Taking Inspiration from Nature
In designing their new anti-microbial wrap, McMaster researchers took their inspiration from natural lotus leaves, which are effectively water-resistant and self-cleaning thanks to microscopic wrinkles that repel external molecules. Substances that come in contact with surfaces covered in the new non-stick coating—such as a water, blood, or germs—simply bounce off. They do not adhere to the material.
The “shrink-wrap” is flexible, durable, and inexpensive to
manufacture. And, the researchers hope to locate a commercial partner to
develop useful applications for their discovery.
“We’re structurally tuning that plastic,” Soleymani told SciTechDaily. “This material gives us something that can be applied to all kinds of things.”

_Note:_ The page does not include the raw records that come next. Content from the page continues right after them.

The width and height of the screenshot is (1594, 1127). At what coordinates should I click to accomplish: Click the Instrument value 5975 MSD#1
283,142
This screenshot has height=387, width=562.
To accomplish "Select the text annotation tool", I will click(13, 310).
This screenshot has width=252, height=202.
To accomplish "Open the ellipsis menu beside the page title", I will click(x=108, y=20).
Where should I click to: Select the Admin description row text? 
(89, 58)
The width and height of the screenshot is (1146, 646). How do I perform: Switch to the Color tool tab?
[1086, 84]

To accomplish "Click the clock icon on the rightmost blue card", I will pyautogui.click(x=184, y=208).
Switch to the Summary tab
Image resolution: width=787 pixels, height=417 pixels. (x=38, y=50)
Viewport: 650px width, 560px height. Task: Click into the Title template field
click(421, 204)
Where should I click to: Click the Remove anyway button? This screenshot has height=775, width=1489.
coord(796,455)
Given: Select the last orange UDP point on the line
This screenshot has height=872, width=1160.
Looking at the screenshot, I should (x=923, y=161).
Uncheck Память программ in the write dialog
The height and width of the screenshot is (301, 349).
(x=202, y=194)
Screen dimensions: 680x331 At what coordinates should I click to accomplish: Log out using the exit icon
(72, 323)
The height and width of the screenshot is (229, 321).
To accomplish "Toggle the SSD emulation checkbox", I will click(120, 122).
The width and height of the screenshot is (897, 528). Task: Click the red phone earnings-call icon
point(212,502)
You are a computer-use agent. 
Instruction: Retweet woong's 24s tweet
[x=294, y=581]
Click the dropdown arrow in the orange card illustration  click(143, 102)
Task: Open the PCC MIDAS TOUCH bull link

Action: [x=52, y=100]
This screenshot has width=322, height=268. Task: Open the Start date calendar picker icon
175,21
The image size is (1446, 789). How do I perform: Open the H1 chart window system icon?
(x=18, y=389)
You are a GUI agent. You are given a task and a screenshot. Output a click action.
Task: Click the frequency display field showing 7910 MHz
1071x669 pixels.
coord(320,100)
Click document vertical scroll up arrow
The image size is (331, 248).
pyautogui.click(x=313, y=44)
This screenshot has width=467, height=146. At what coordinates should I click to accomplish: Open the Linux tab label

In the video above, Leyla Soleymani, PhD, Associate Professor at McMaster University, explains how “The new plastic surface—a treated form of conventional transparent wrap—can be shrink-wrapped onto door handles, railings, IV stands, and other surfaces that can be magnets for bacteria such as MRSA and C. difficile. This may be technology that has great value to clinical laboratories and microbiology laboratories. Click here to watch the video. (Image and video copyright: McMaster University/YouTube.)
Industries Outside of Healthcare Also Would Benefit
According to the US Centers for Disease Control and Prevention (CDC), at least 2.8 million people get an antibiotic-resistant infection in the US each year. More than 35,000 people die from these infections, making it one of the biggest health challenges of our time and a threat that needs to be eradicated. This innovative plastic coating could help alleviate these types of infections.
And it’s not just for healthcare. The researchers said the coating could be beneficial to the food industry as well. The plastic surface could help curtail the accidental transfer of bacteria, such as E. coli, Salmonella, and Listeria in food preparation and packaging, according to the published study.
“We can see this technology being used in all kinds of institutional and domestic settings,” Tohid Didar, PhD, Assistant Professor at McMaster University and co-author of the study, told SciTechDaily. “As the world confronts the crisis of anti-microbial resistance, we hope it will become an important part of the anti-bacterial toolbox.”
Clinical laboratories also are tasked with preventing the
transference of dangerous bacteria to patients and lab personnel. Constant
diligence in application of cleaning protocols is key. If this new anti-bacterial
shrink wrap becomes widely available, medical laboratory managers and
microbiologists will have a new tool to fight bacterial contamination.